Voila, changes show up.

Of course, Windows is behaving differently, so it couldn’t be reproduced. What Linux (Arch) does, I don’t know, but apparently also something else or @jling didn’t edit with an editor.
The complete story is quite complex and can be searched with keywords: “linux delete unlink inodes”.

5 Likes

I feel I should point out that reading from a file while another process is writing to the file is risky at best. Unless you have control of both programs and are able to synchronize your reads and writes there is a very real possibility that when reading you only get half the changes because the other program is still writing the changes.

I did edit with an editor (vim in my case)

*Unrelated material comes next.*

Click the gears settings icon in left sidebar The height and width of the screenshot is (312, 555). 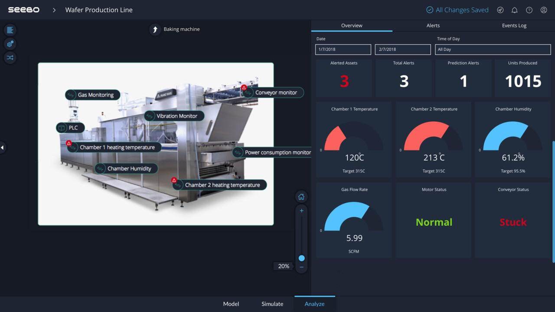pos(10,44)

julia> io = open("test.txt", read=true, append=true);

julia> seekstart(io);

julia> read(io, String)
"test123\n"

shell> vim test.txt

julia> seekstart(io);

julia> read(io, String)
"test123\n123\n"

Hi all, thanks for the feedback. Thanks to @oheil’s careful sleuthing, I’m pretty sure the delete/write new file is the reason for the behavior I’m seeing, but it is curious that @jling can’t reproduce on Arch. Maybe they’re doing something different?

I guess in that case, what’s the best solution for my strategy for memory-mapping? I don’t think I can use the built-in memory-mapping facilities because of the complex layout of TIFFs on disk so my plan was to just read/write to disk on getindex/setindex calls, but now I’m questioning if that’s the right strategy given the behavior observed here. Any one have thoughts?

I think your best bet will be to watch the file/directory with:

https://docs.julialang.org/en/v1/stdlib/FileWatching/

When you notice a change reopen the file and read the contents. That will ensure that you get the latest data from the file.